I have a fairly complex OpenCL implementation with 2D NDRange as follows:
Num of Work Groups - {10,7}
Work Group Size {64,1},
With this I get a performance of 0.625 Secs, But when i decrease the number of work groups to {10,4} the performance degrades to 0.710
Below is the different number.
{10,7} - 0.625 secs
{10,4} - 0.710 secs
{10,3} - 0.759 secs
{10,2} - 0.826 secs
{10,1} - 0.185 secs (this is less as expected)
This seems to be strange for me as the taken should have been less.
I am timing only the kernel execution, with OpenCL events. And for the entire computation for {10,7} work groups it takes only around 1G floating point operations.
With a Peak throughput of around 200GFlops for T760MP8, My target is to achieve 3 FPS for the entire operation. That is the entire algorithm should execute in .33 secs.
I am looking for more deeper optimization options, I have tried vectorization and loop unrolling but still the performance is only at 0.625 secs.
Can anyone tell me the reason behind this? Or am I missing something.
Also can any Linux tool help me find the bottleneck in the code. Number of Scalar and Vector Registers used etc.
Platform details:
MALI T760 MP8 on Exynos 7420 platform
Mobile - Galaxy S6
Thanks in Advance
Banger.
Hi ravibanger,
The optimisation guide is a bit out of date, sorry about that: quite often for 2D or 3D workgroup sizes providing a local worgroup size to clEnqueueNDRangeKernel will have a significant impact on performance because it will change the order in which threads are dispatched which will change the way data gets cached.
For example if you have a simple 2D bilateral filter that you split into a horizontal and a vertical pass, you should see some significant change in performance for the vertical pass depending on if you use {128,1} / { 1, 128 } / { 4, 32} , etc.
Unfortunately it's not always simple to predict so you will have to experiment to find what the best size is.
Regarding the CL_OUT_OF_RESOURCES: if you don't specify a local workgroup size at compilation time, the compiler will not try to put pressure on the registers and you might end up only being able to use a LWS of 64.
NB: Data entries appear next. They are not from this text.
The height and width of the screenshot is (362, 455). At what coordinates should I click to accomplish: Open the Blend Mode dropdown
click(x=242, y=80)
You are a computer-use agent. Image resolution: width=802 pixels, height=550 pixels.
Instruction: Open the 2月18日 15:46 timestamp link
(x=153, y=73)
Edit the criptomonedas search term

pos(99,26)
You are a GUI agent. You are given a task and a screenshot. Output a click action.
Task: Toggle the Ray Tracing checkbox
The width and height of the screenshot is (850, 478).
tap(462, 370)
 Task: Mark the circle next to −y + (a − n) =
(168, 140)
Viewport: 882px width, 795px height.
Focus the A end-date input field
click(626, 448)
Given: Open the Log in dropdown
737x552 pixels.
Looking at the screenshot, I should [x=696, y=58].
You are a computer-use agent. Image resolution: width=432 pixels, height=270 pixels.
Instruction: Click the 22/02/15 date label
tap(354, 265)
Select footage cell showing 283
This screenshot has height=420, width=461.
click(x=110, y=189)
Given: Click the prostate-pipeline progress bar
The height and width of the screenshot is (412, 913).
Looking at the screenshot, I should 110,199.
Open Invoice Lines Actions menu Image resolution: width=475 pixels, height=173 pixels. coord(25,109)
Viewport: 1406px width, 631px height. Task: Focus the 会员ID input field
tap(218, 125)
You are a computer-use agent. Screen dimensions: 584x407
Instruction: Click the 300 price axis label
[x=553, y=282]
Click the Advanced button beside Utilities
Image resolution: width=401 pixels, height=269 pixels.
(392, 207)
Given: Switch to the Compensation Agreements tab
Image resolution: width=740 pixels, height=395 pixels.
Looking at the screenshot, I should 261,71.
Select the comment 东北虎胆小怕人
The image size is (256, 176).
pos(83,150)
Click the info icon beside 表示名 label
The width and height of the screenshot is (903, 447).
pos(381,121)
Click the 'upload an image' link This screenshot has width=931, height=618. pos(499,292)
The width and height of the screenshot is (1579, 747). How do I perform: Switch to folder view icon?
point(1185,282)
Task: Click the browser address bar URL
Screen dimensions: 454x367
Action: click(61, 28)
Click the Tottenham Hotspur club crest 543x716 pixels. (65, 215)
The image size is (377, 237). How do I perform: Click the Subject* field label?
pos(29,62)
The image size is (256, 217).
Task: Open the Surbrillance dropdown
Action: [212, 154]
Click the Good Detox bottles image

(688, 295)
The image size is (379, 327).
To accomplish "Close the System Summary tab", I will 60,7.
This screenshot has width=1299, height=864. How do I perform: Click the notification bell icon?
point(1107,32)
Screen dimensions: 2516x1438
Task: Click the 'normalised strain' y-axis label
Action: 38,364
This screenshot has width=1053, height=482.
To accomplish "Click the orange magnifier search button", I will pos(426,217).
However if you specify the LWS in your kernel like this:
__kernel __attribute__((reqd_work_group_size(128,1,1))) void my_kernel(__global uchar *foo)
Then the compiler will does what it takes for you to be able to use a LWS of 128.
Most of the time it means it will use spilling to global memory in order to release the register pressure, which obviously has a cost but the benefit of having 128 threads running instead of 64 should outweigh it.
Hope this helps,
Hi Anthony,
The setting of the kernel attribute did work for me and I was able to launch 128 and 256 per work group. But unfortunately the performance degrades. This was expected probably because my Global Mem data footprint per shader core exceeds the L1 cache size of 16KB.
So I will have to change the algorithm intuitively and get performance improvements.
Once again thanks for all the help.
Regards,
To my surprise I got performance when I split image vertically. Earlier I was splitting horizontally.
(the consecutive threads were reading image data at strides of 2560*4, now it is 1280*4).
i.e splitting the image into half makes the algorithm to scale down linearly.
Could you please let me know the documents for MALI memory bank architecture?
At what conditions would the bank conflicts occur within a Work group?
I could not find any documentation regarding the bank conflicts.
Regards,Banger.
There is an article on Anandtech explaining the Midgard architecture: ARM’s Mali Midgard Architecture Explored
But most of the time the issue is not bank conflicts, but cache utilisation: if you have 128 threads running in parallel and you've got a 256KB cache then you only have 2KB per thread.
Because Mali has a very long pipeline it means that between the execution of two instructions of a given thread several other threads will have executed an instruction, which means even if two consecutive instructions access data from the same cache line in practice the line is likely to have been evicted by the time you execute the second instruction.
However if two neighbouring threads access data from the same cache line then because threads' instructions execution is interleaved then it's more likely that the second thread will be able to read the data while it's still in the cache.
That's why it's important to experiment with various shapes of local workgroup size depending on your kernel's memory access patterns (Especially if you have a lot of column accesses instead of horizontal accesses).
Anthony